Anche il lessico è volutamente selezionato, così da allontanare le percezioni di finitudine, di concretezza e di precisione a vantaggio di una sensazione indeterminata e dilatata sia nello spazio che nel tempo. Nella prima parte (quella dedicata all’infinito “spaziale”) Leopardi sceglie aggettivi polisillabici, con valore superlativo (“interminati”, v. 4; “sovrumani”, v. 5; “profondissima”, v. 6), accoppiandoli a sostantivi astratti di valore assoluto (“spazi”, v. 5; “silenzi”, v. 6; “quiete”, v. 6). Mantengono lo stesso valore anche i sostantivi della seconda parte (ove predomina l’infinito “temporale”) come “eterno” (v. 11) e “stagioni” (v. 12), affiancati però ad aggettivi con un minor numero di sillabe: non più quadrisillabi o pentasillabi, ma trisillabi: “morte” (v. 12), “presente” (v. 12), “viva” (v. 13). Ancora più brevi le scelte lessicali del momento conclusivo, dove si scende a due sillabe: “dolce” (v. 15) e “mare” (v. 15). Una funzione essenziale rivestono, inoltre, gli aggettivi dimostrativi, che collocano nello spazio l’esperienza psicologica della poesia, che pure trascende uno spazio e un luogo specifici. Inizialmente essi accompagnano riferimenti toponomastici precisi (“quest’ermo colle”, v. 1; “questa siepe”, v. 2; e “queste piante”, v. 9, sono senz’altro quelli che il poeta ha davanti a sé, vale a dire sul Monte Tabor di Recanati, dietro il “paterno ostello”), per poi andare ad affiancare elementi con valenza più generica e indeterminata (“questa immensità”, vv. 13-14; “questo mare”, v. 15).

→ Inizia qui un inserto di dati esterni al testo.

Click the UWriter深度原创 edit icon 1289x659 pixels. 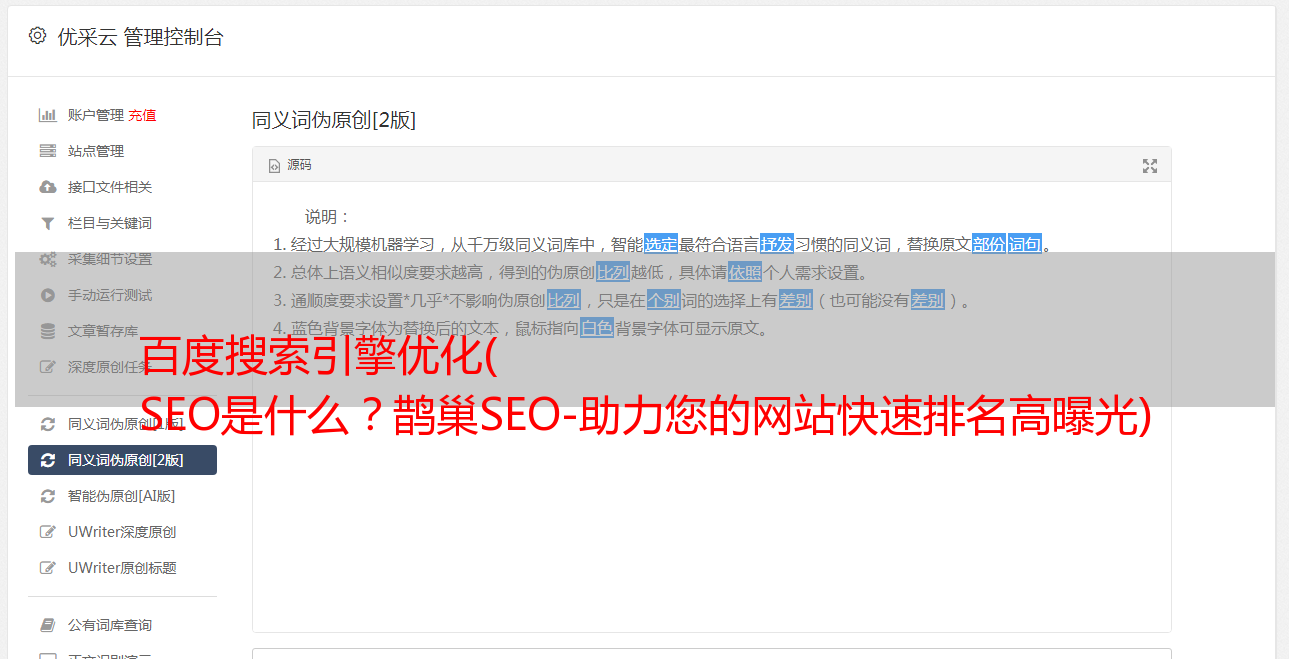[47, 532]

Infine vale la pena osservare – sempre con l’aiuto degli insostituibili studi di Luigi Blasucci – come tutto l’idillio sia pervaso da un’atmosfera emotivamente vibrante, in cui traspare il coinvolgimento non solo di un io fittizio e impersonale, ma anche di un io interno e effettivamente coinvolto nell’esperienza. Pare insomma che Leopardi, da questi celebri versi, voglia anche lasciar intravedere in filigrana il suo volto, il suo rapporto col luogo da cui si irradia questa esperienza. Lo si può ben osservare nel primo verso dove il “colle”, teatro della scena, è luogo da “sempre caro”, carico quindi di ricordi e di familiarità (confermata dall’incipit di Alla luna, vv. 1-3: “O graziosa luna io mi rammento | che, or volge l’anno, sovra questo colle | io venia pien d’angoscia a rimirarti”). E lo si può notare dall’uso, in seguito ripetuto, del dativo etico o d’affettoespresso dal sintagma “mi”. Dunque un luogo dell’assoluto, senz’altro; ma anche un luogo reale, che fu da sempre “a me” – cioè a Giacomo Leopardi – “caro”, e un “naufragare” dei sensi che “a me”, al poeta e filosofo precocemente impegnato nel disvelamento dell’“arido vero”, non può che riuscire “dolce”. 

Bibliografia essenziale:

– W. Binni, La protesta di Leopardi, Firenze, Sansoni, 1973.
– L. Blasucci, Leopardi e i segnali dell’infinito, Bologna, Il Mulino, 1985.
– F. Brioschi, La poesia senza nome. Saggio su Leopardi, Milano, Il Saggiatore, 1980.